RepoLens doesn’t treat “what matters” as a single AI guess. It combines structured signals like change scope, affected modules, dependency impact, endpoint changes, review hotspot heuristics, and branch/PR context, then grounds the output in extracted repository evidence.
So the goal is to surface impact, not just summarize diffs. Right now it’s essentially a ranking problem over repository and change signals, and that ranking layer is something I’m continuing to improve.
@mohosin2126 I tried signing up using GitHub and keep being redirected to the home page. I also tried signing up using an email address, it seems like the account was created, but when I try logging in with that account, I get a database error. Is anyone else encountering this issue or did I do something wrong?
RepoLens
@andrewdavidj Thank you for flagging this, and you didn’t do anything wrong.
The auth flow appears to be working normally for other users, so this looks more like a case specific issue rather than a general signup problem. It may be something related to how your session was created, completed, or stored in that particular attempt.
I’m sorry you ran into it. If you’re open to it, please try again in incognito mode or from another browser, since it may be related to a cached session or browser state. If it still happens, feel free to send me the email you used or a bit more detail, and I’ll look into your case directly.
jared.so
When multiple PRs touch overlapping modules, how does the analysis stay clear and avoid conflicting signals for reviewers? Really solid concept, congrats on shipping V2!
RepoLens
@mcarmonas Thank you, I really appreciate that.
Right now, the analysis stays scoped to each PR’s own diff, commit context, affected files, modules, endpoints, and review signals, so the goal is to keep the output grounded in that specific PR rather than blending multiple open changes together.
That said, overlapping PRs are definitely one of the more important edge cases, because they can create ambiguity for reviewers even if each PR is analyzed correctly in isolation. The direction I’m interested in pushing next is cross-PR overlap awareness, so RepoLens can flag when multiple open PRs are touching the same modules, endpoints, or architectural areas and surface that as an additional review signal instead of leaving reviewers to discover it manually.
I think that’s where this becomes much more useful for fast-moving teams.
Does it also give code recommendations? What to improve?
RepoLens
@natalia_iankovychnot as a primary feature yet, but the product is being built on top of the exact analysis foundation that would make those recommendations much more useful and trustworthy over time.
Congrats on the launch @mohosin2126 , I think a feature that could help get more client is just like stripe has a screenshot feature to for people to share MRR achievement on social media, you could have something similar where solo SAAS builders can share the timeline there product being built. If you can do that with a good UI/UX I think it work get traction
RepoLens
@talal_bazerbachi2 Thank you, I really like that idea.
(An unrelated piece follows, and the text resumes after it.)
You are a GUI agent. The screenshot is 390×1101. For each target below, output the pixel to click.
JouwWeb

A shareable “repository evolution” or “build timeline” view could be a strong way to make RepoLens more useful and more visible at the same time, especially for solo builders shipping in public.
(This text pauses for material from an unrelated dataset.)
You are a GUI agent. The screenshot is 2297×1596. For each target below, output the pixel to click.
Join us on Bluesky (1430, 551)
Because RepoLens already tracks repository analysis history, branch changes, pull requests, and architecture signals, there’s a good foundation for turning that into a clean, social-friendly snapshot of how a product is evolving over time.
I think the key would be exactly what you mentioned: making it feel polished enough from a UI/UX perspective that people would actually want to share it.
That’s a really interesting direction. I can see it working both as a growth feature and as a useful product surface for builders.